* begin SUPPLIED PASSAGE *
Donald Macleod delves into the operas of Giacomo Puccini
Giacomo Puccini was man of the theatre to his fingertips. Born in Lucca in 1858, into a distinguished family of church musicians, Puccini was never destined to follow in his forebears’ footsteps. His fate was sealed when as a teenager he walked thirty miles to hear Verdi’s Aida. He knew immediately that theatre was his calling and from that point on he wrote almost exclusively for the stage.
A perfectionist and an often unreasonable taskmaster, Puccini agonised over each of his operas. Beginning with Manon Lescaut, the opera that launched Puccini internationally, this week Donald Macleod follows the off and the on-stage dramas of La Boheme, Tosca, Madam Butterfly, La fanciulla del West, Suor Angelica, Gianni Schicchi, Il tabarro and the opera he left incomplete at his death in 1924, his final masterpiece, Turandot. The stories on stage are interleaved with events in his personal life, from an early scandal over his affair with a married woman and some very dodgy skulduggery in his business dealings, to the suicide of one of his servants, a tragedy of such proportion, he was plunged in to a deep depression, haunted by the events for the rest of his life.
This week, Donald Macleod celebrates a composer whose music expresses every human emotion, there's a host of landmark recordings, including the voices of Jonas Kaufmann, Angela Gheorghiu, Anna Netrebko and Roberto Alagna. We'll hear Mimì's touching calling card from La Boheme, in the classic Victoria de los Angeles version, while Renato Scotto pours all Madam Butterfly's hopes into the heart-breaking Un bel dì. There's the raw pain of Sister Angelica mourning her dead son, and the dark desperation of a jealous husband in Il tabarro. On Wednesday Callas and Gobbi’s anguished, sadistic torture scene in Tosca still has the power to shock us as much as it did on its first night in 1900. It's high stakes and nail-biting tension in La fanciulla del West as Minnie trades the life of her outlaw lover on the outcome of a card game. Joan Sutherland’s icy Princess Turandot, a magnificent pairing with Luciano Pavarotti’s Prince Calaf comes on Friday along with a certain aria made famous by the 1990 world cup, heard here in the hands of another Puccini specialist, Jussi Björling.
* end SUPPLIED PASSAGE *
### WHAT IS NEEDED
Continue the Puccini program description above, picking up after its final sentence.
* begin INFORMATION SHOWN *
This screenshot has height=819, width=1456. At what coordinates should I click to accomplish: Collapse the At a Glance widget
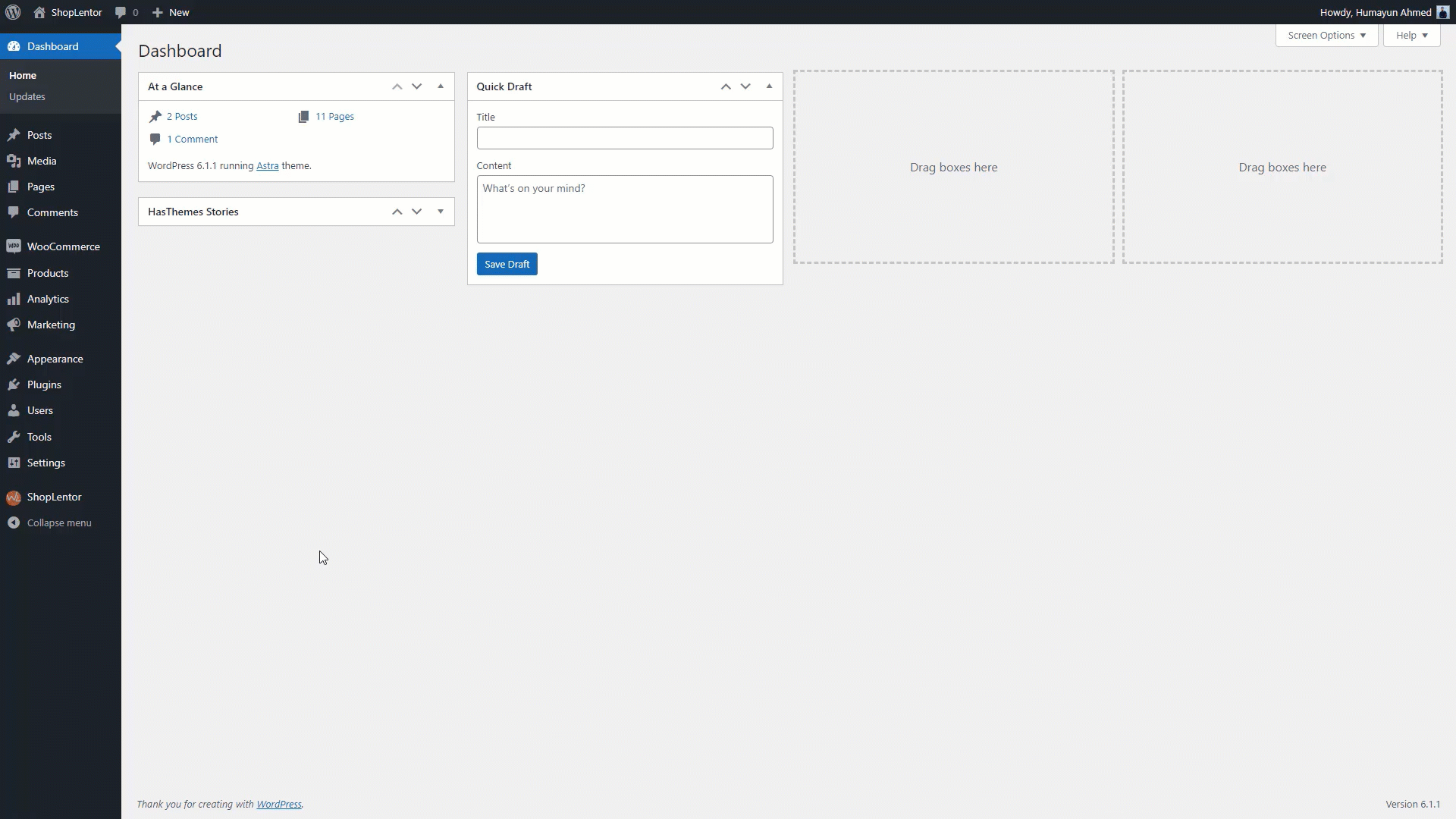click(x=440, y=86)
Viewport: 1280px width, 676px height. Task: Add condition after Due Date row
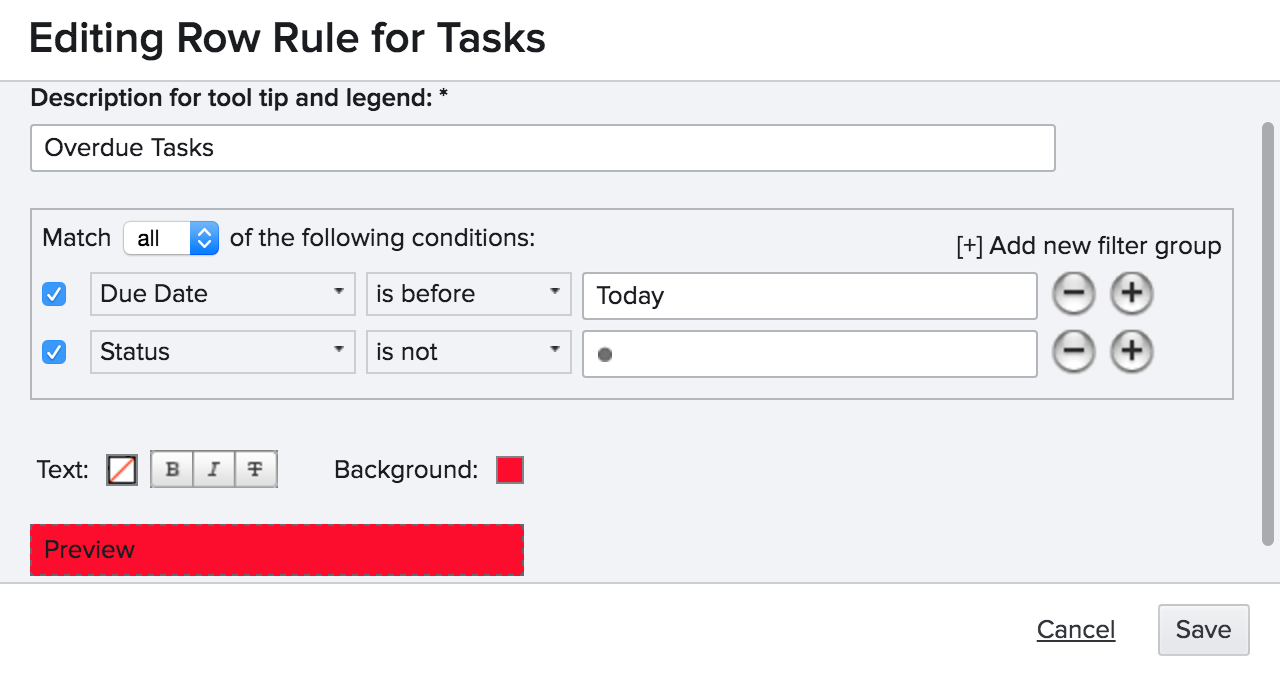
* end INFORMATION SHOWN *
### ANSWER FOR THE TASK
Music Featured:
Manon Lescaut, Act 1: Donna non vidi mai
Le Villi, Act 1: Preghiera: Angiol di dio
Messa di Gloria (Credo)
Crisantemi
Manon Lescaut, Act 2: Dispettosetto questo Riccio!; In quelle trine morbide
Manon Lescaut, Act 4: Sola, perduta, abbandonata; Fra le tue bracce amore
La Bohème, Act 1: Mi chiamano Mimì
La Bohème, Act 1: Pensier profondo!; Legna!; Si può
Capriccio sinfonico
La Bohème, Act 3: Donde lieta uscì; Dunque è proprio finita….Addio, dolce svegliare
Tosca, Act 1 (excerpt)
Tosca, Act 1: Ah! Finalmente (excerpt)
Vissi d’arte, Act 2 (excerpt)
Tosca, Act 2 (excerpt)
Tosca, Act 3 (excerpt)
Madama Butterfly, Act 1 (excerpt)
Madama Butterfly, Act 1: Viene la sera; Vogliatemi bene
Gianni Schicchi (O mio babbino caro)
Gianni Schicchi (excerpt)
Il tabarro (Nulla silenzio!)
La fanciulla del West, Act 1 (excerpt)
La fanciulla del West, Act 2: Una partita a poker!
Suor Angelica (excerpt)
Turandot (Nessun Dorma)
Madam Butterfly, Act 2: Un bel dì vedremo
Madam Butterfly, Act 2: Una nave da guerra; Scuoti quella fronda di ciliegio; Or vieni ad adornar
Turandot, Act 1: In Questa Reggia; Ascolta straniera; Gloria o vincitore!
La Boheme, Act 4: Fingevo dormire
Presented by Donald Macleod
Produced by Johannah Smith
For full track listings, including artist and recording details, and to listen to the pieces featured in full (for 30 days after broadcast) head to the series page for Giacomo Puccini (1858-1924)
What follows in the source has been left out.